SHORT EXERCISE
Rewrite the records starting with the line that contains "Task: Click the 商品编号/商品名称 search field" and going on through the line that contains "Action: 114,157", replacing "Uncheck" with "Clear" and leaving everything else unchanged.

THE INPUT
:::

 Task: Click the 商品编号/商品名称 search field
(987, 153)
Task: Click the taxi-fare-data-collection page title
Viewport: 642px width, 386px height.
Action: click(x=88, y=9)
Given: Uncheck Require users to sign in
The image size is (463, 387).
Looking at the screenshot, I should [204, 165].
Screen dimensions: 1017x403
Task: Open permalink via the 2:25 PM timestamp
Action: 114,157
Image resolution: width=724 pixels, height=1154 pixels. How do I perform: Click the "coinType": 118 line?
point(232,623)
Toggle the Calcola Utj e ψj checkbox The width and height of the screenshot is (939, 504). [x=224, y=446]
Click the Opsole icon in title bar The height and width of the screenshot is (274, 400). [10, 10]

:::

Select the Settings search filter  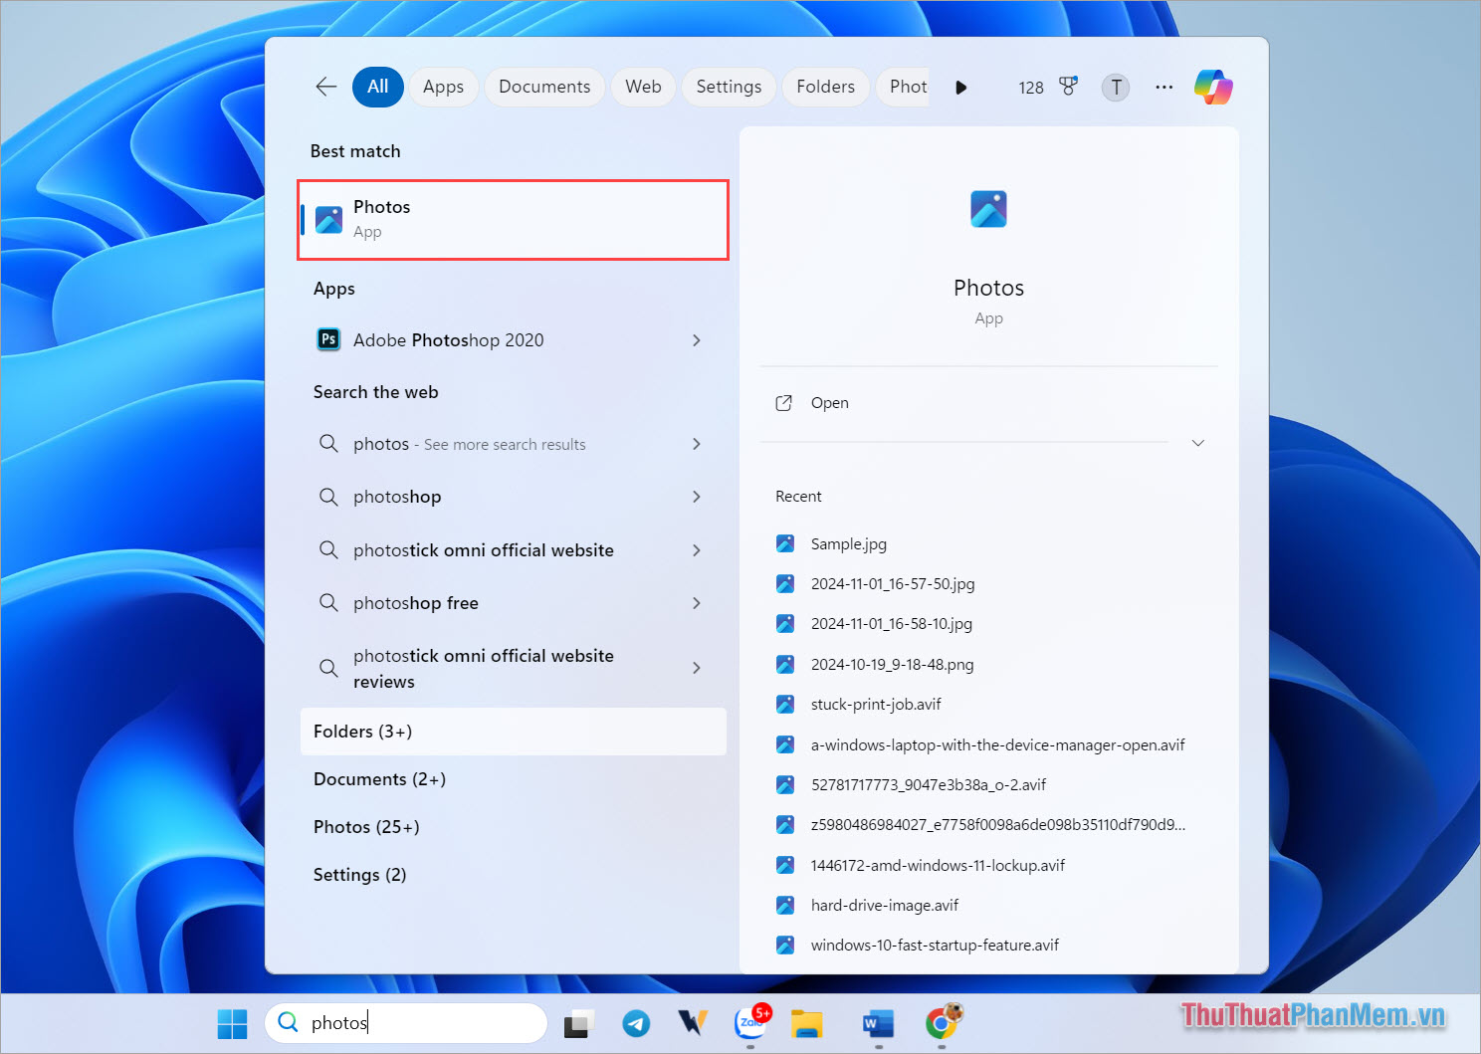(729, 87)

:::

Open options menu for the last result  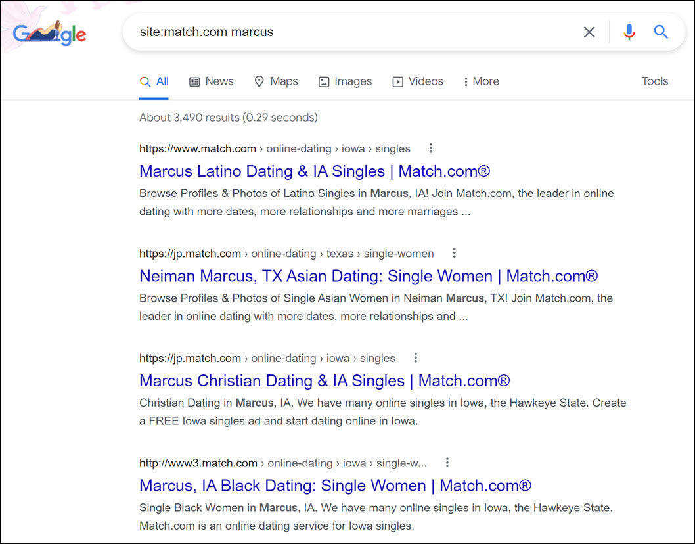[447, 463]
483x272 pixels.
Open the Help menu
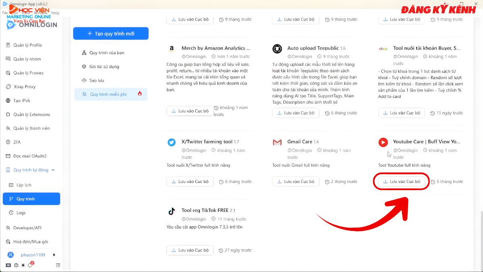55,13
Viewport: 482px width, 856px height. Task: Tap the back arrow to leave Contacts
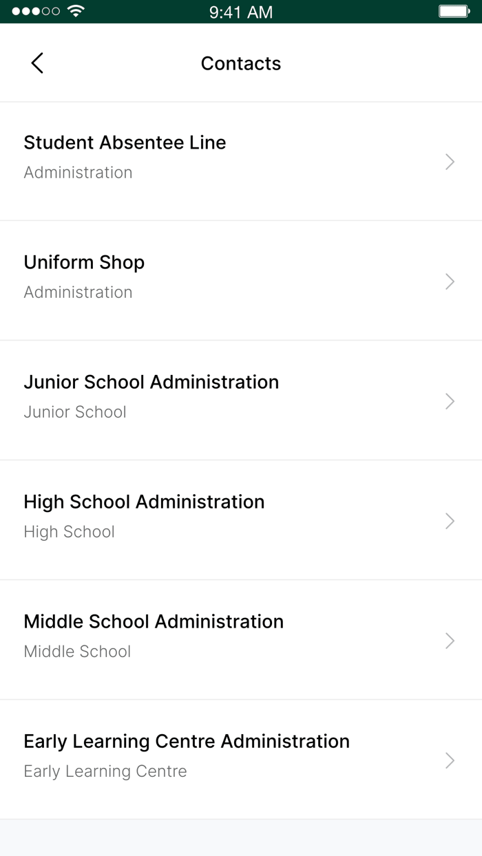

:::

EXERCISE SOLUTION
 Task: Click the 商品编号/商品名称 search field
(987, 153)
Task: Click the taxi-fare-data-collection page title
Viewport: 642px width, 386px height.
Action: click(x=88, y=9)
Given: Clear Require users to sign in
The image size is (463, 387).
Looking at the screenshot, I should [204, 165].
Screen dimensions: 1017x403
Task: Open permalink via the 2:25 PM timestamp
Action: 114,157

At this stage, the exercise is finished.